Prof. Dr. Manos Tsakiris

Prof. Tsakiris joined Royal Holloway in 2007 as a lecturer. By that time, his research on embodied cognition was already having an impact in the field. Soon after his appointment, he secured major funding from ESRC (2009-12) and ERC (2011-2016) and was promoted to professor in 2013. These innovative projects and the Lab of Action & Body (LAB) that he formed and led at RHUL shaped the contemporary psychological and neuroscientific understanding of body-awareness and self-identity in three key ways: (1) they developed a novel, comprehensive and empirically testable neurocognitive model of body-awareness (Tsakiris, 2010; 404 citations, the most cited review paper in the body-ownership literature). (2) They showed for the first time how multisensory information changes the mental representation of one’s identity (e.g. Tsakiris, 2008, 145 citations) and how changes in body representations result in measurable changes in social cognition such as changes in implicit biases (Maister et al., 2013; for a review see Maister, Slater, Sanchez-Vives & Tsakiris, 2015; ERC Starting Grant). (3) They showed for the first time how signals from within the body (i.e. interoceptive) and from the outside (i.e. exteroceptive) are dynamically integrated in self-awareness (e.g. Tsakiris et al., 2011, 193 citations). This novel direction motivated several new lines of research in his and other labs in a research area that has seen a 10-fold increase in publications over the last few years and with important implications for clinical psychology and psychiatry (e.g. body-image, anxiety), developmental psychology (e.g. emotion regulation), cognitive psychology (e.g. decision-making) and technological translation (e.g. wearable technology). With substantial funding from a recently awarded ERC Consolidator Grant (2017-2022), he now has the opportunity to consolidate the frontiers research on the interoceptive basis of cognition.

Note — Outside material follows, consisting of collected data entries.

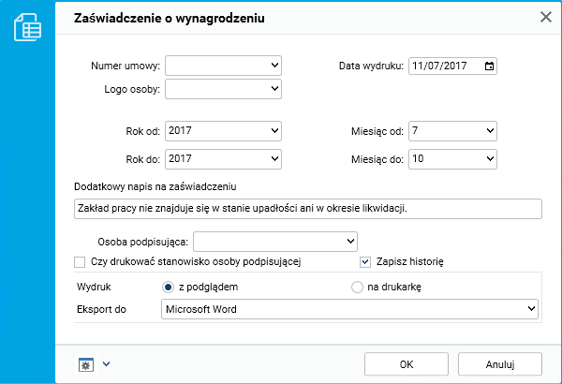This screenshot has width=562, height=384.
Task: Open the Eksport do Microsoft Word dropdown
Action: point(349,308)
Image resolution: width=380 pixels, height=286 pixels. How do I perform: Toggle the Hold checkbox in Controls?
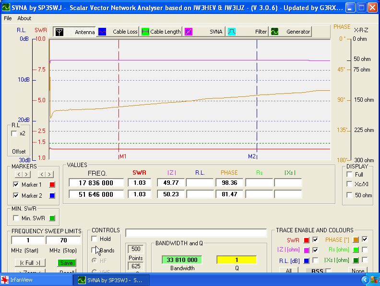[x=95, y=239]

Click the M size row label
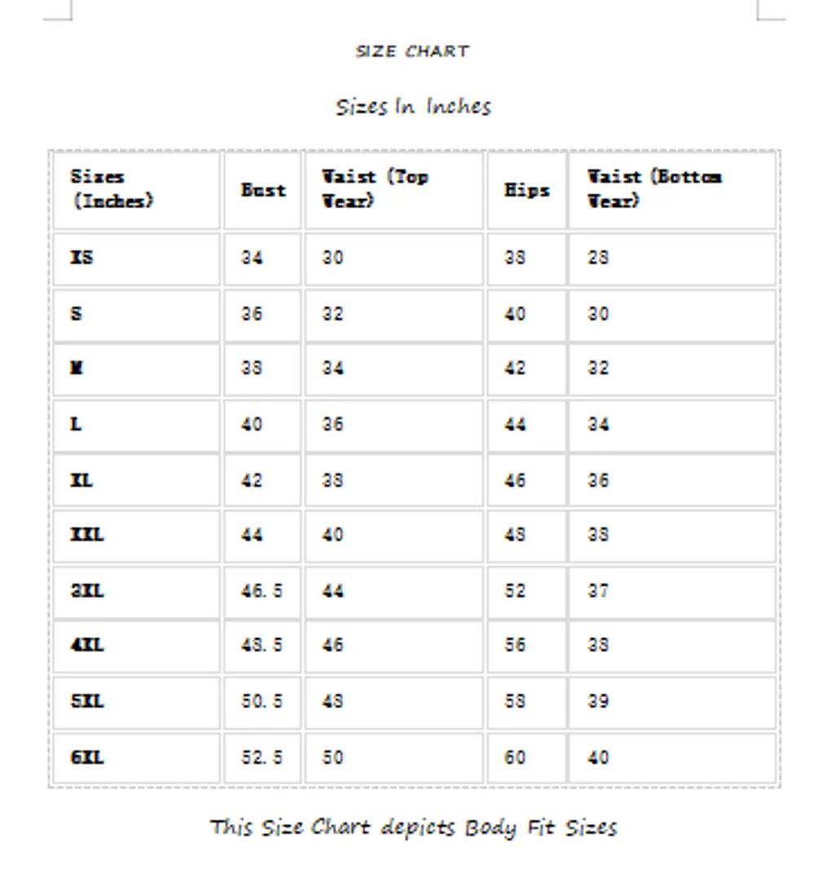(77, 369)
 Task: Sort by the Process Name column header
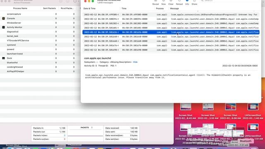(x=20, y=8)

His research is highly interdisciplinary and uses a wide range of methods to investigate the neurocognitive mechanisms that shape the experience of embodiment and self-identity. He is the recipient of the Young Mind and Brain Prize in 2014 and the 22nd Experimental Psychology Society Prize in 2015. Since 2016, he is leading the interdisciplinary Body & Image in Arts & Science (BIAS) project at the Warburg Institute, and since 2017 the INtheSELF ERC Consolidator project at Royal Holloway. In 2016, thanks to the inaugural NOMIS Foundation Distinguished Scientist Award, Tsakiris developed an interdisciplinary project on secondment at the Warburg Institute. The ‘Body & Image in Arts & Science’ (BIAS, 2016-19) project capitalized on his expertise on embodiment to pave new ways in which we can study, across disciplines, how we (bodily) relate and respond to other humans in a culture powered by images

Relevant (selected) publications

1.) Tsakiris, M., et al (2019). When the lens is too wide: the visual dehumanization of refugees and its political consequences.

2.) Tsakiris, M., et al (2019). The Warburg Dance Movement Library—The WADAMO Library: A Validation Study. Perception, 48(1), 26–57.

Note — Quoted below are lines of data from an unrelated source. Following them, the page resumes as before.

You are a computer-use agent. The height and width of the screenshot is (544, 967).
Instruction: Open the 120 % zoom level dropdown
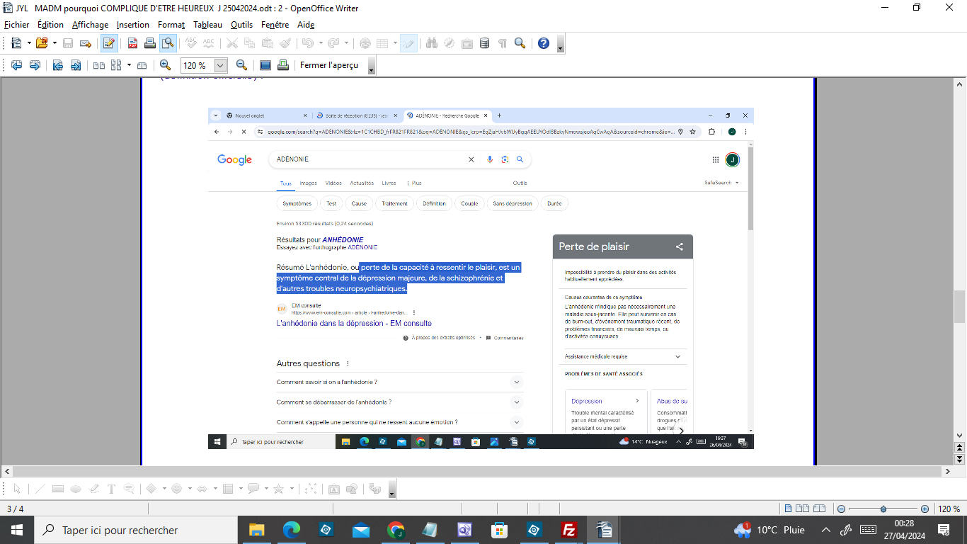coord(220,65)
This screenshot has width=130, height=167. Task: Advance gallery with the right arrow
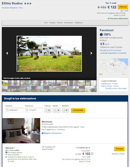click(x=91, y=53)
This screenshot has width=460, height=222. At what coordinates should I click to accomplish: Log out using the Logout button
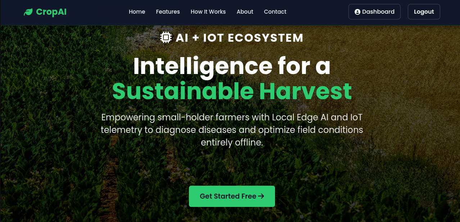pyautogui.click(x=424, y=11)
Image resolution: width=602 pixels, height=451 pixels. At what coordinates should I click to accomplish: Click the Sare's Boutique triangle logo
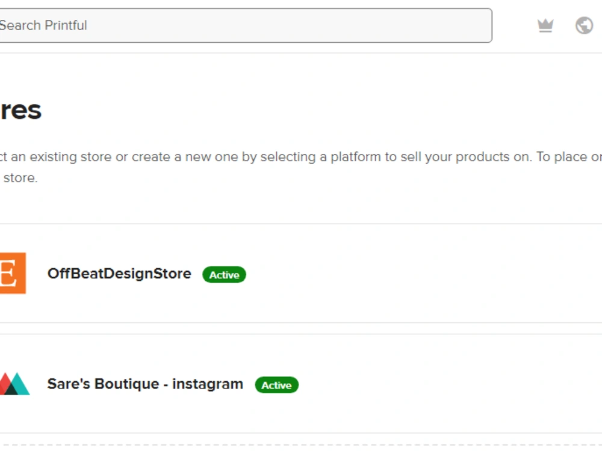14,384
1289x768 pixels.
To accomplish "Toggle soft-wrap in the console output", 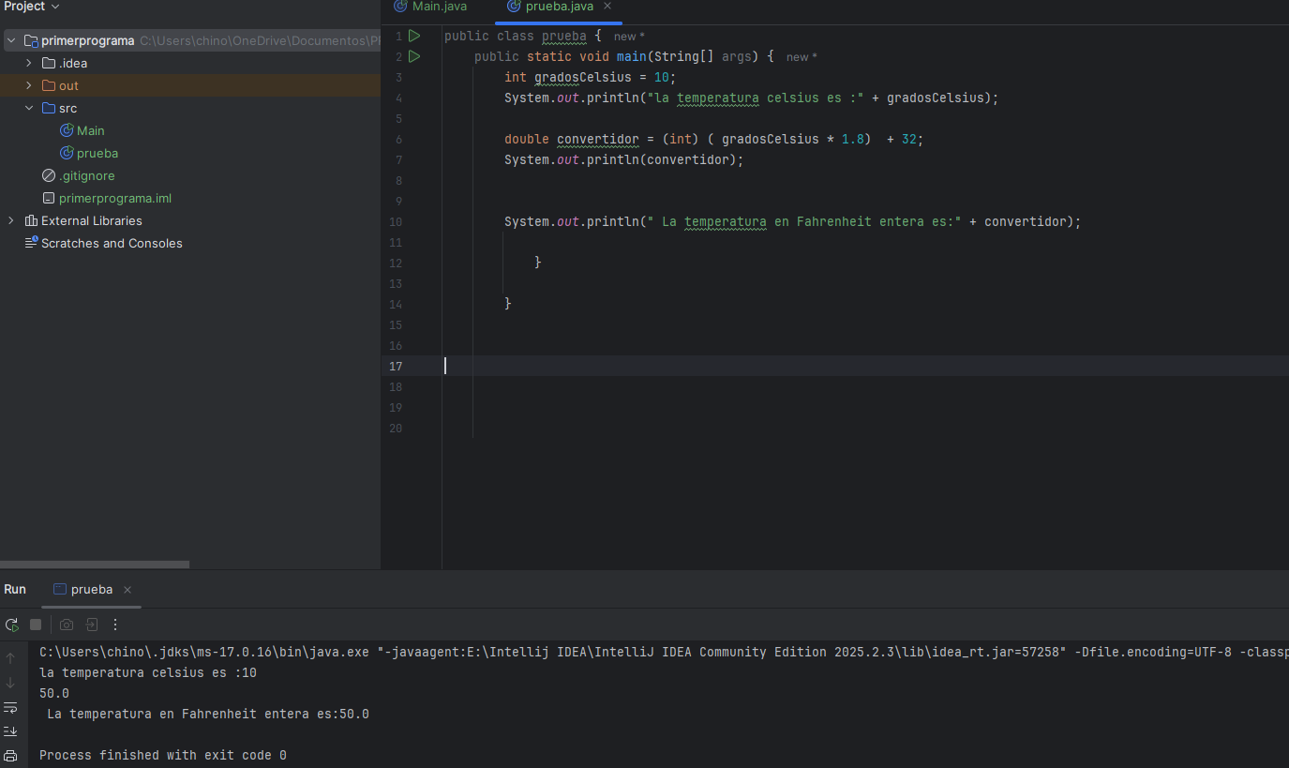I will coord(10,707).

3.) Tsakiris, M., et al (2018). Relating movements in aesthetic spaces: Immersing, distancing, and remembering. In Progress in Brain Research (Vol. 237, pp. 455–469). Elsevier.

4.)Tsakiris, M., et al (2017). Art reception as an interoceptive embodied predictive experience. Behavioral and Brain Sciences, 40.

5.)Tsakiris, M., et al (2017). Cardiac afferent activity modulates the expression of racial stereotypes. Nature Communications, 8, 13854.

Relevant (selected) projects and activities

1.)‘Body & Image in Arts & Science’ (BIAS, 2016-19). The BIAS project capitalized on Tsakiris’ expertise on embodiment to pave new ways in which we can study, across disciplines, how we (bodily) relate and respond to other humans in a culture powered by images. The onset of the BIAS project coincided with major social and political events in Europe and in US and inevitably the project took on a more political direction as it focused on the role of embodiment for understanding visual politics.

2.) Professor of Psychology, Department of Psychology, Royal Holloway University of London

3.) European Research Council, Starting Investigator Award, “The plasticity of the self: experimenting with self-identity in the face of change”, (PI, €1,444,463 for RHUL). Investigated the plasticity and continuity of the self and how our own body-image affects the way we perceive other people.

4.) ESRC First Grant: “Multisensory integration and self-face recognition” (PI, £300k for RHUL)

5.) Volkswagen Foundation, Research Grant: “Narcissus & Echo: Self-consciousness and the Inter- subjective Body” (PI, 400k €, value to RHUL: 162k €). Received the “European Platform for Life Sciences, Mind Sciences, and the Humanities” grant.